Segment Start: DOCUMENT EXCERPT
If you're familiar with UFO lore, you know there are a couple of common explanations for these breeding experiments. One is that the aliens are in a reproductive bind on their home world: They can no longer successfully procreate and so have come to Earth to use humans as incubators to spawn alien offspring. The other is that the aliens are producing hybrid beings that will somehow help them take over our planet.

Scientists, of course, are dubious of such claims. After all, there's never been any good evidence that the abductions are taking place. No one ever seems to bring along a cellphone to take photos or to pocket an artifact from the saucers.

But an instructor at the University of Oxford in England believes the abductions are real. Young-hae Chi, who teaches Korean at the university, also claims to know what the aliens have in mind. In lectures given at the university, he says they're creating alien-human hybrids as a hedge against climate change. To support his unorthodox theory, Chi notes that for several decades the number of reported alien abductions has risen. He bases this statement on the work of David Jacobs, a retired Temple University historian who has published several books on ufology and who runs the International Center for Abduction Research.
Segment End: DOCUMENT EXCERPT
* ASSIGNMENT *
Translate this sentence from the passage on alien abductions into Spanish: "No one ever seems to bring along a cellphone to take photos or to pocket an artifact from the saucers."
Segment Start: COLLECTED MATERIAL
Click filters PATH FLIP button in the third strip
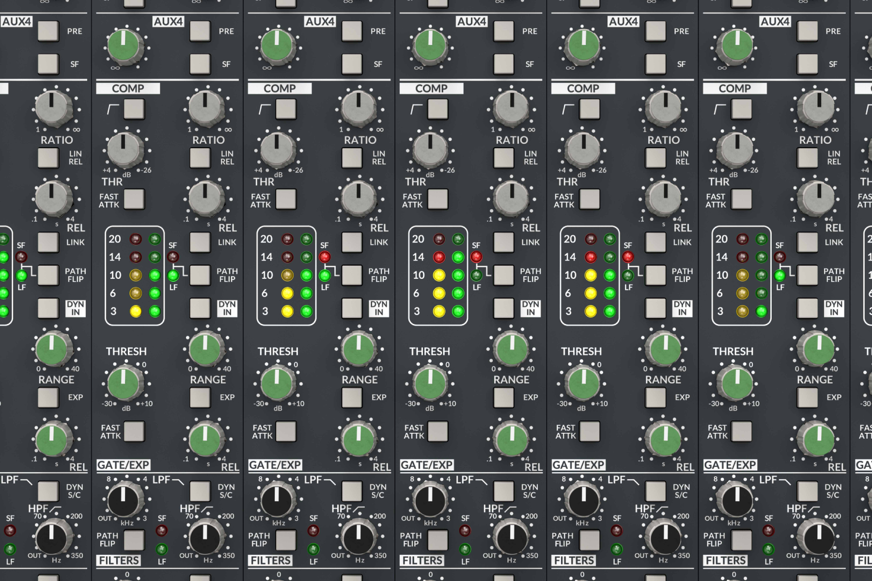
Segment End: COLLECTED MATERIAL
* WRITTEN REPLY *
Nadie parece llevar nunca un teléfono celular para tomar fotos ni para guardarse en el bolsillo algún artefacto de los platillos.